Организаторы съезда сделали всё, чтобы обставить его открытие с наибольшей помпой. Заседания происходили в специально для этого снятых парадных залах фешенебельного восьмиэтажного отеля «Мажестик», расположенного в одном из аристократических кварталов Парижа — на авеню Клебер. Устроители лезли из кожи вон, чтобы придать съезду характер события международного значения, но, увы, понапрасну!
Французская, а тем более мировая пресса никак не откликнулась на это «международное событие». Лишь несколько второстепенных парижских газет поместили мелким шрифтом в отделе хроники краткое сообщение в две-три строчки о том, что в Париже состоялся съезд русских монархистов, поставивших своею целью восстановление в России павшего режима.
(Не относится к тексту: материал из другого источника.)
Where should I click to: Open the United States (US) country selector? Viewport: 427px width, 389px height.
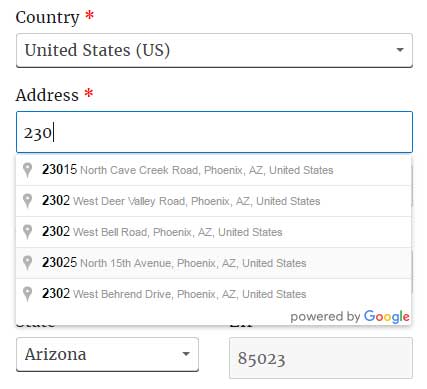214,50
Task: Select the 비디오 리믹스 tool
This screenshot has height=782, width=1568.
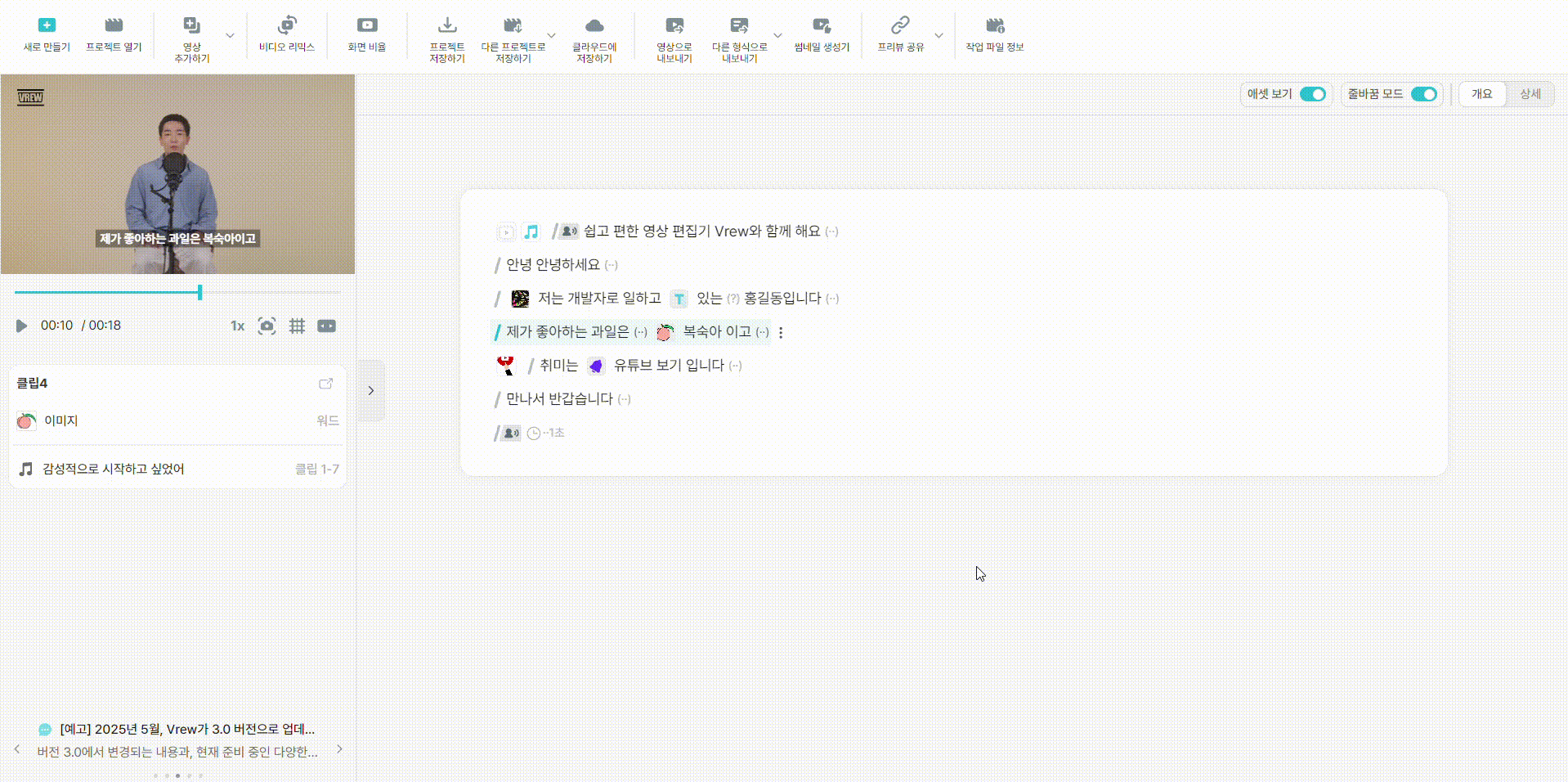Action: (286, 34)
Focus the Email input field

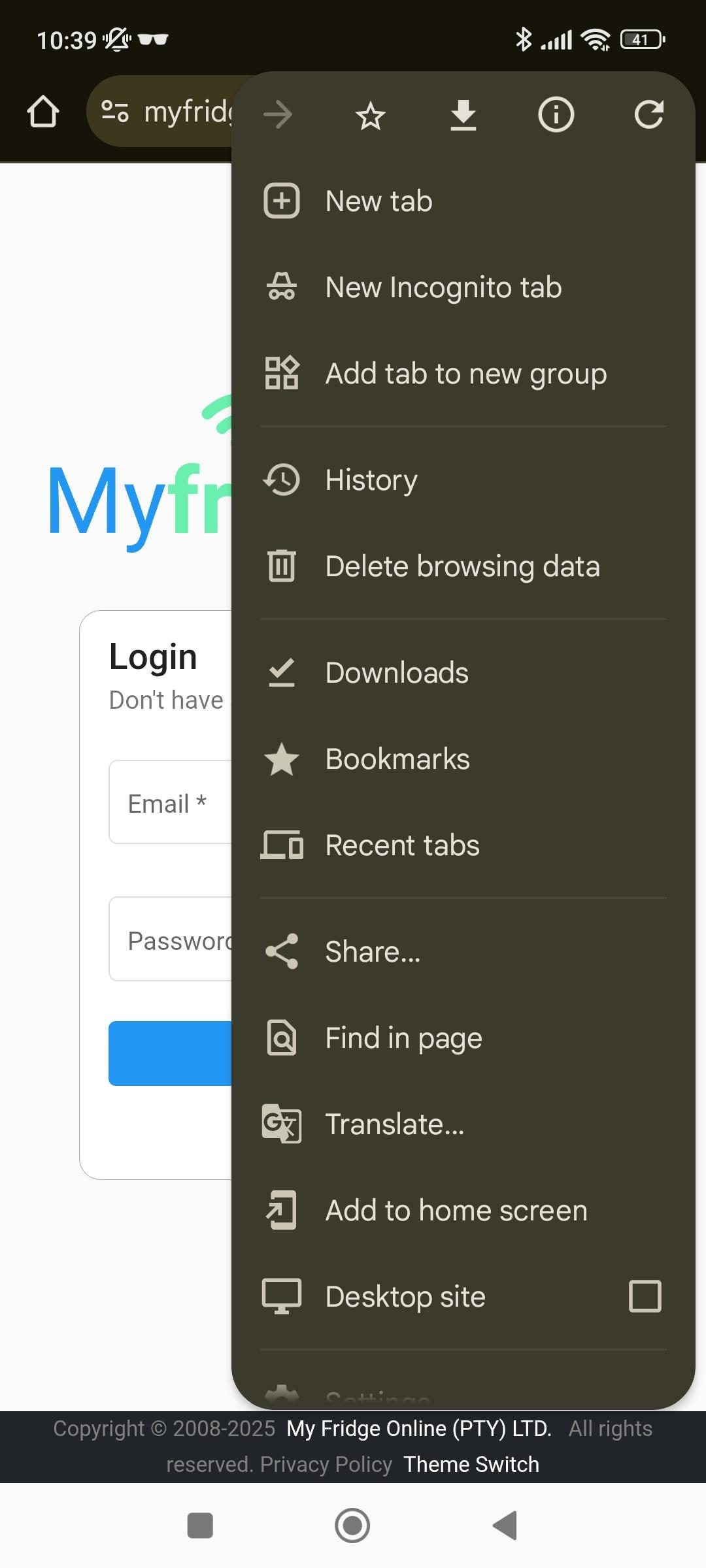click(x=171, y=802)
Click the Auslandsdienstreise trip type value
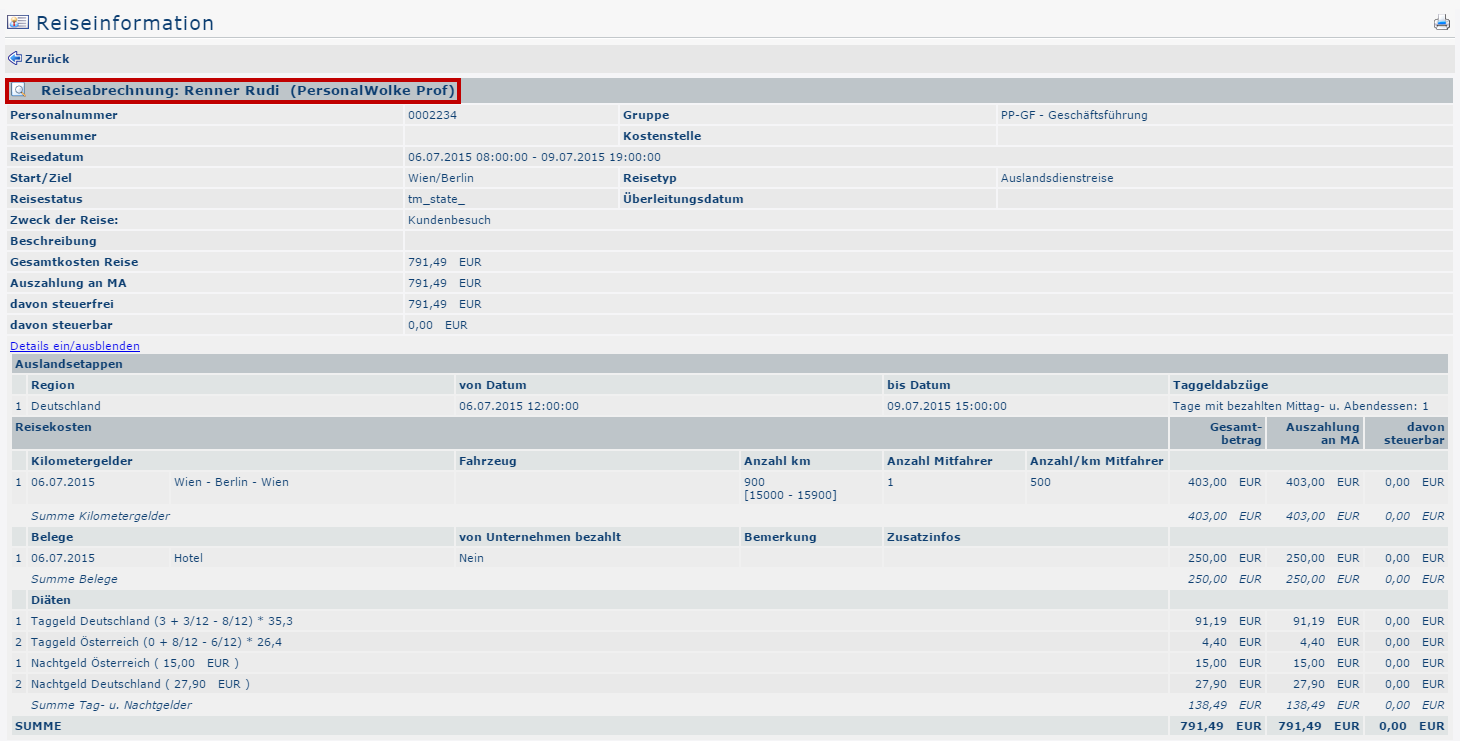 coord(1057,178)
Но «смычку» с Францией, на территории которой состоялось это эмигрантское сборище, надо было всё-таки как-то организовать и продемонстрировать. Для этого на первом же заседании в качестве представителя французской «общественности» был выпущен некто Эрлих (по французскому произношению Эрлиш), юркий делец, подвизавшийся при штабе Врангеля в годы гражданской войны по каким-то весьма неясным делам.
Неизвестно, как, где и когда он был уполномочен говорить от имени французской общественности, а тем более от имени Франции. Но «делегатам» много и не нужно было. Как-никак, а говорил с трибуны «француз». Приветствие от Франции передано. Делегаты с восхищением прокричали: «Vive la France!» («Да здравствует Франция!»), и этим «смычка» закончилась, если не считать этой «смычкой» косые и весьма неодобрительные взгляды бравых парижских ажанов, полицейских, регулировавших движение на важной и степенной авеню Клебер, на которую среди элегантной и чопорной парижской публики затесались пресловутые «делегаты» в потёртых пальто, перекрашенных шинелях времён деникинской и врангелевской эпопеи, частью в косоворотках и сапогах.
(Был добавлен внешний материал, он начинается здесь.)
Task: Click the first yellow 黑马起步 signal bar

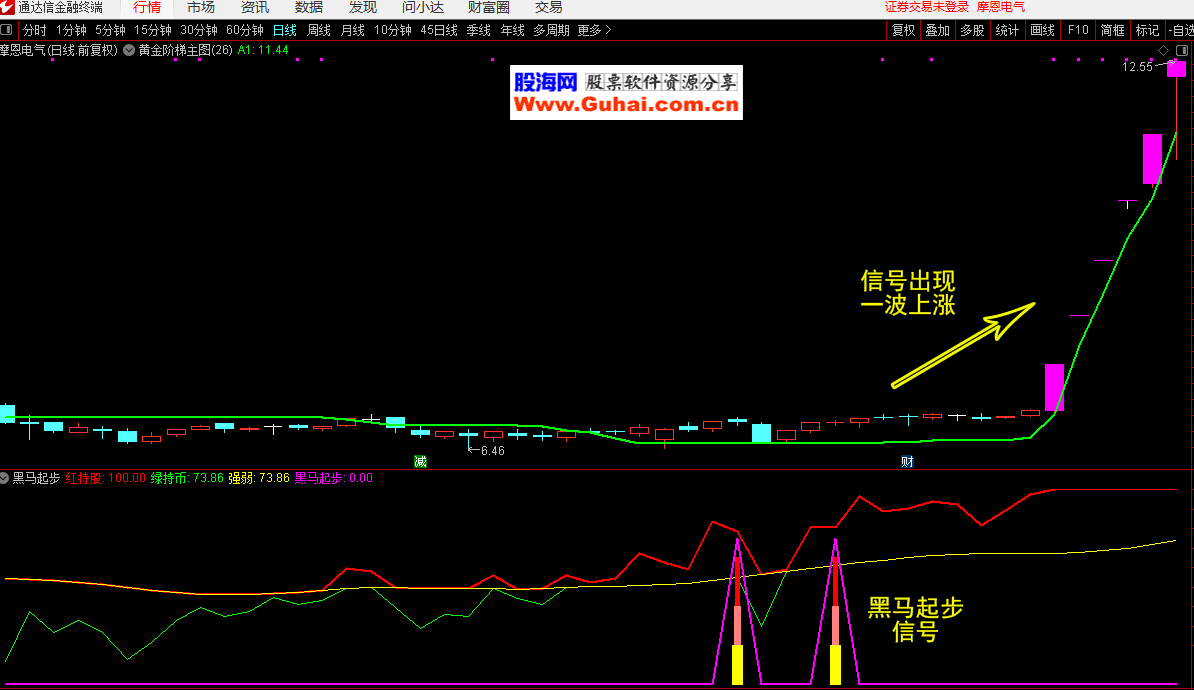Action: pos(737,664)
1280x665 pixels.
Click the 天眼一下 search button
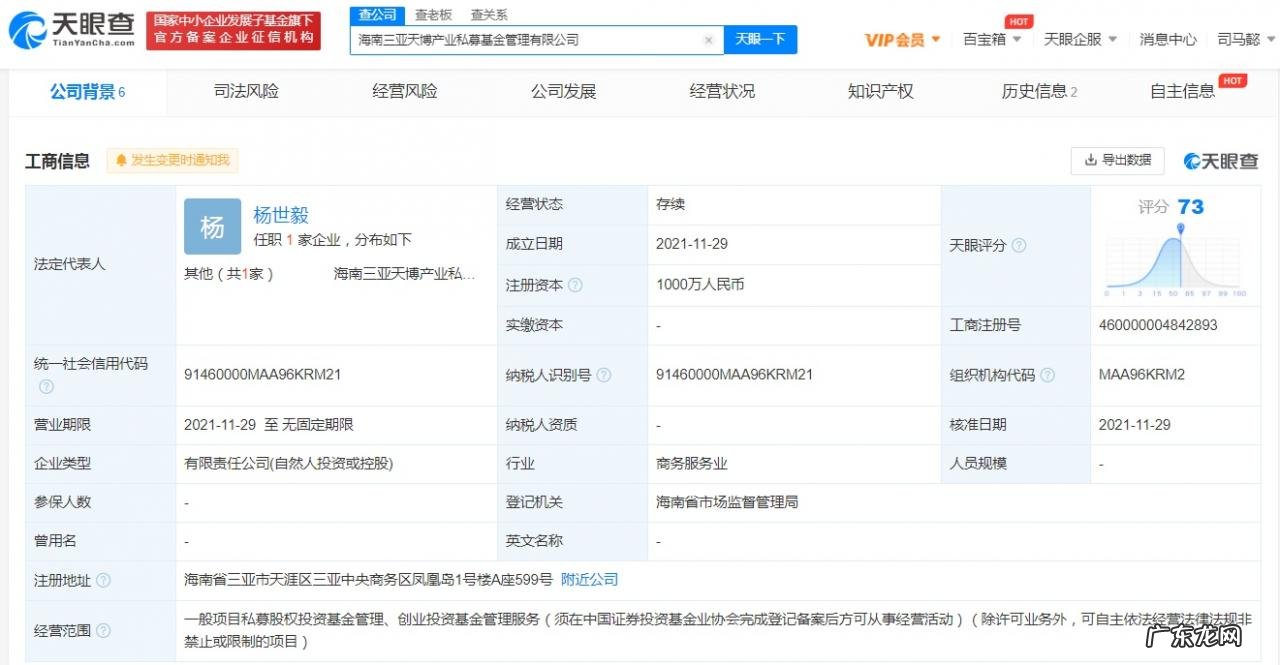click(761, 39)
Дискуссий на съезде не было. Всё было ясно: не сегодня-завтра русский народ «свергнет большевиков» и позовет эмигрантов устраивать дальнейшие судьбы Российского государства. Для этого всё готово. Не хватает только общепризнанного «вождя». Его-то и нужно избрать. Сама судьба посылает русскому народу счастье: в эмиграции живёт и работает бывший верховный главнокомандующий великий князь Николай Николаевич Романов. Он и будет спасителем России. К нему-то от имени «Зарубежного съезда», воплощающего чаяния «русского народа», и надо отправить депутацию, дабы коленопреклоненно молить его принять на себя бразды правления и бремя устроения судеб государства Российского.
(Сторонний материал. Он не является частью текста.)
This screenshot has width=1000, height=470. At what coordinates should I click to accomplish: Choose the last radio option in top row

Отслужили молебен и отправили депутацию в Шуаньи. Дальнейшая комедия, заранее тщательно прорепетированная, была разыграна блестяще: великий князь внял «голосу русского народа» и милостиво соблаговолил принять на себя тяготы по «возглавлению священной борьбы против большевизма». Часть военная была возложена на председателя РОВСа генерала А.П. Кутепова, часть гражданская — на редактора «Возрождения» П.Б. Струве. Впрочем, честь устроения гражданских дел «будущей России» оспаривал у Струве его конкурент И.П. Алексинский, выдвинутый кандидатом на будущий премьер-министерский пост в «будущей России» самым крайним черносотенным флангом правого сектора эмиграции. Обе эти довольно колоритные фигуры эмигрантского политического болота глухо враждовали между собою из-за дележа шкуры ещё не убитого медведя. Перевес оказался на стороне Струве. О нём мне уже приходилось упоминать выше.
И.П. Алексинский представлял собою довольно видную фигуру на эмигрантском горизонте не только как политический деятель. Талантливый хирург, занимавший ещё в сравнительно молодом возрасте кафедру общей хирургии на медицинском факультете Московского университета, он в начале настоящего века пользовался в Москве широкой известностью как либеральный общественный деятель и как видный врач. В 1911 году в числе других представителей профессуры он покинул Московский университет в знак протеста против репрессий и реакционных мероприятий вновь назначенного министра народного просвещения Кассо. Это ещё более упрочило его славу как прогрессивного общественного деятеля и активного борца против аракчеевских методов управления университетами после революции 1905 года.